Collected data
=-=-=-=-=

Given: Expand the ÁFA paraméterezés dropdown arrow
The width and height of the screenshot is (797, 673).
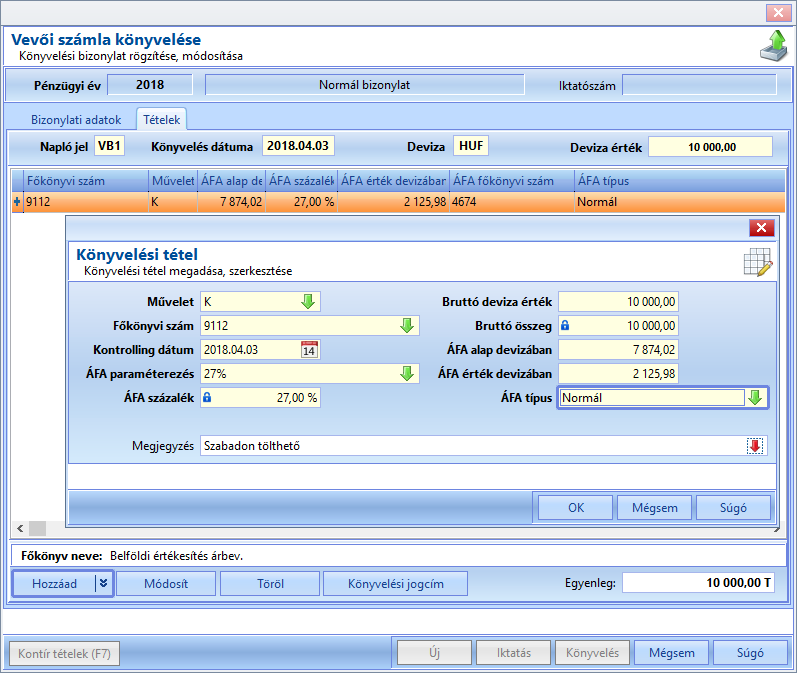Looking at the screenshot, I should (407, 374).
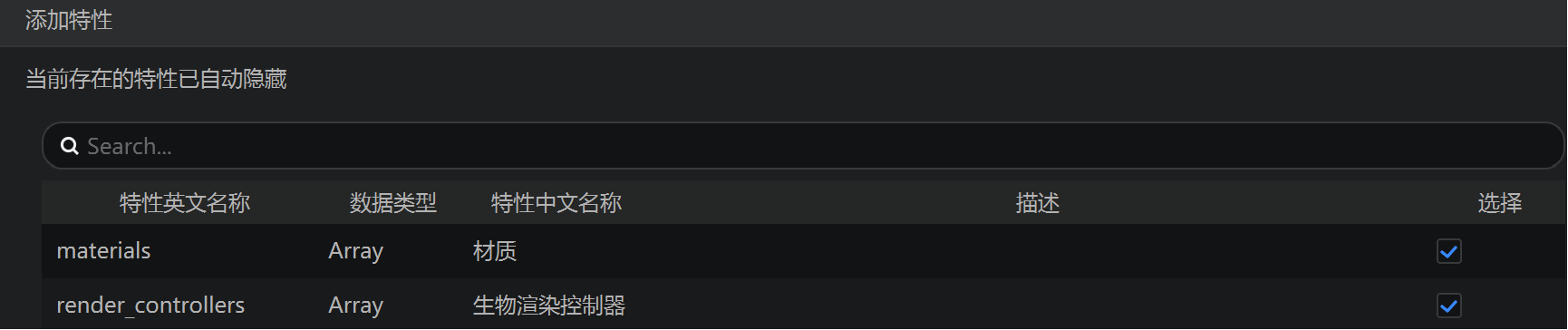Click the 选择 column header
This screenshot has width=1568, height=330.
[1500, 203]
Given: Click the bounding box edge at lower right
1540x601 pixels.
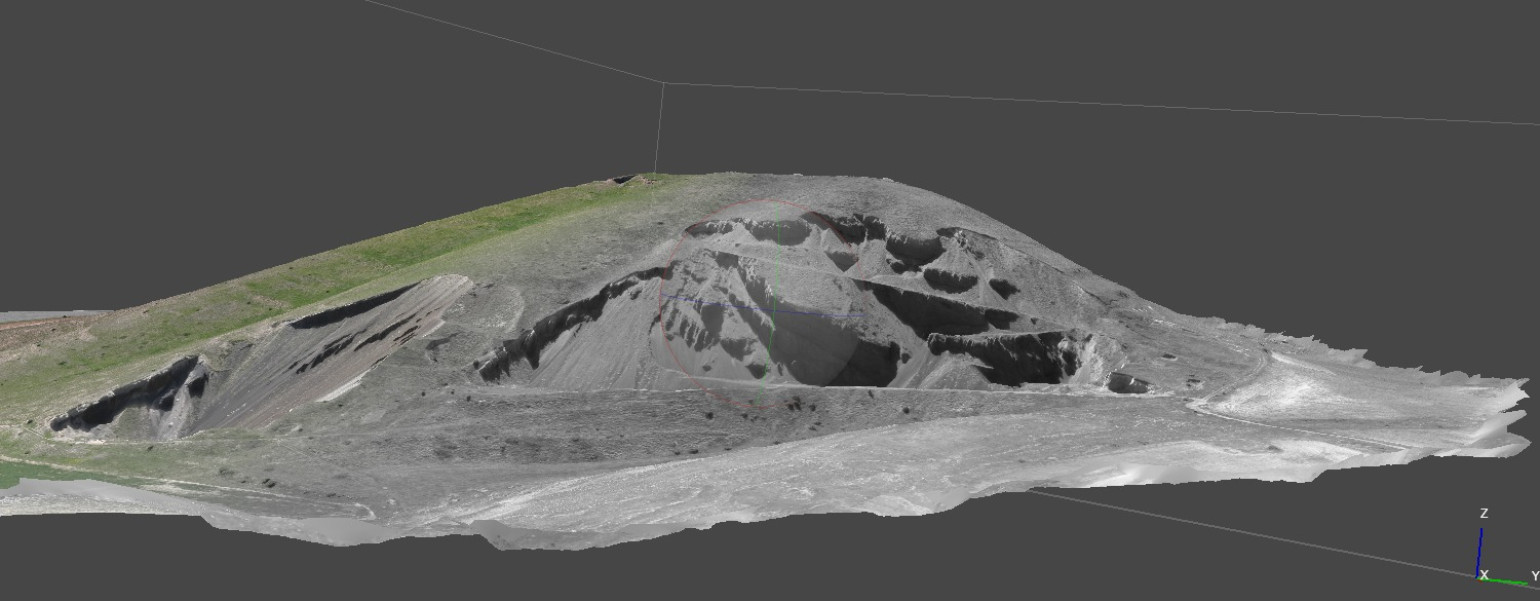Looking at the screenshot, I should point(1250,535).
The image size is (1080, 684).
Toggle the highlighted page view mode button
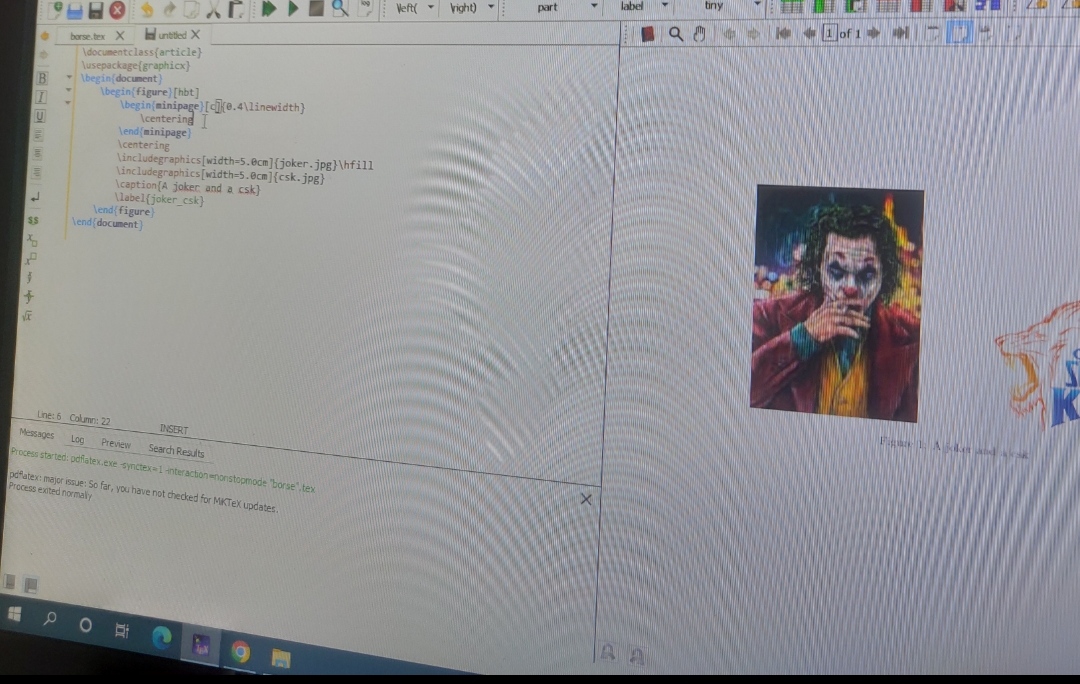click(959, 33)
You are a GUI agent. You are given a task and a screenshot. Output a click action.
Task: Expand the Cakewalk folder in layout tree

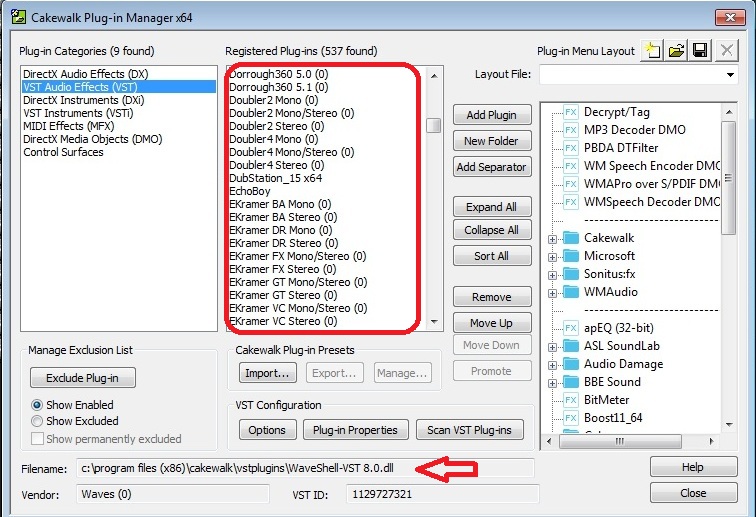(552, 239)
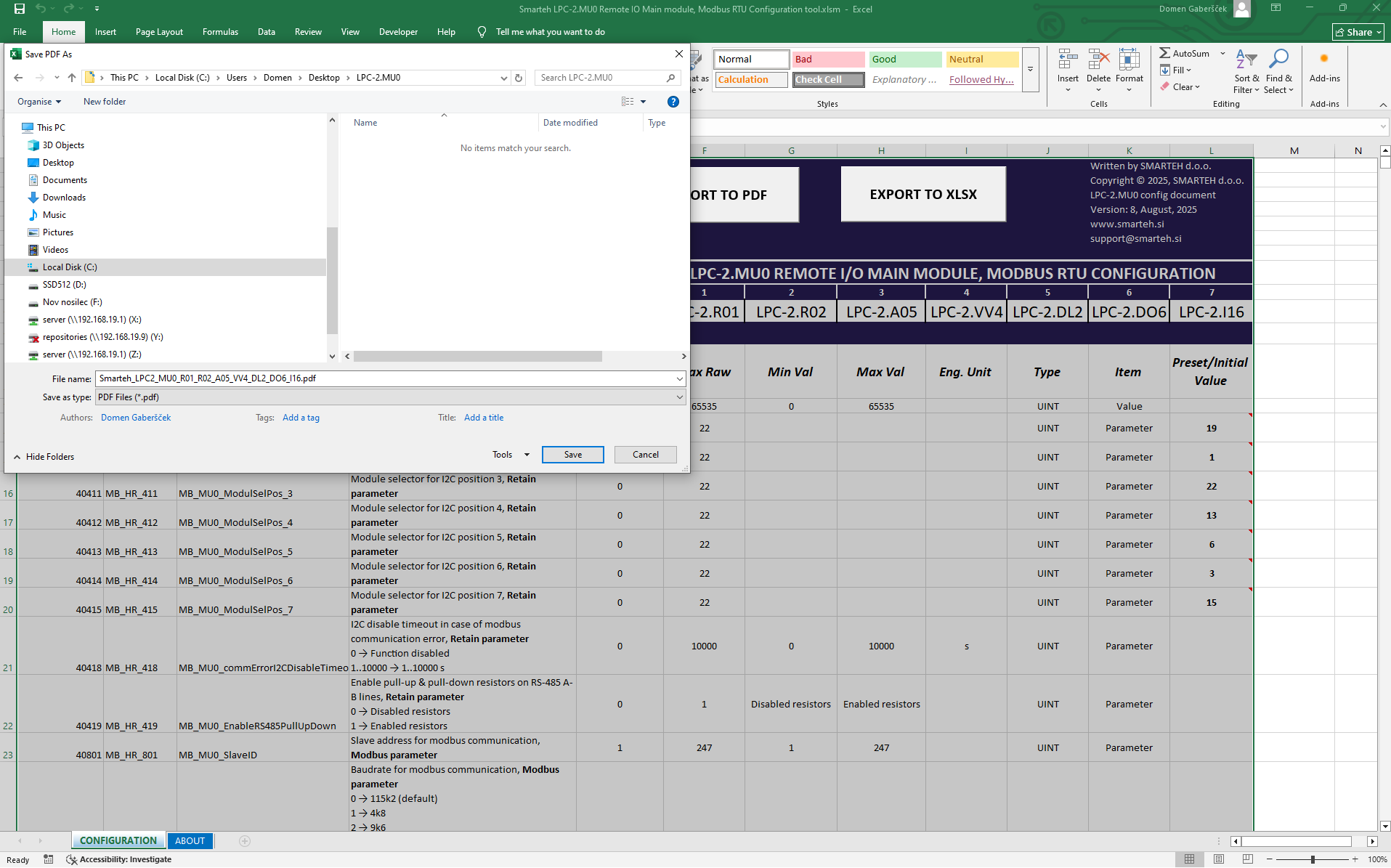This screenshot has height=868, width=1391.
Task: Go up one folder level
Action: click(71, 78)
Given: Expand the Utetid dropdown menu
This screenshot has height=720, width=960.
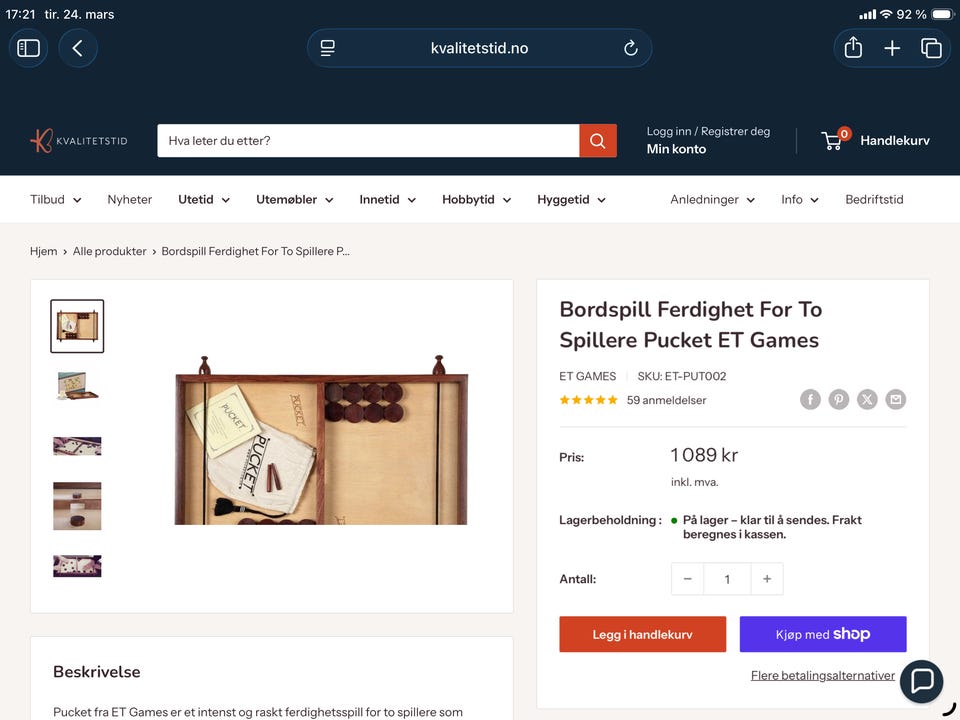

=-=-=-=-=

Goal of the exercise :: Would you give the entries above again verbatim, omitting the images they contain?

Task result ::
Given: Expand the ÁFA paraméterezés dropdown arrow
The width and height of the screenshot is (797, 673).
Looking at the screenshot, I should (407, 374).
Click the 选择 column header
This screenshot has width=1568, height=330.
[1500, 203]
Given: Click the bounding box edge at lower right
1540x601 pixels.
Looking at the screenshot, I should point(1250,535).
The image size is (1080, 684).
Toggle the highlighted page view mode button
click(959, 33)
You are a GUI agent. You are given a task and a screenshot. Output a click action.
Task: Expand the Cakewalk folder in layout tree

(552, 239)
This screenshot has height=868, width=1391.
Task: Go up one folder level
Action: click(71, 78)
Given: Expand the Utetid dropdown menu
This screenshot has height=720, width=960.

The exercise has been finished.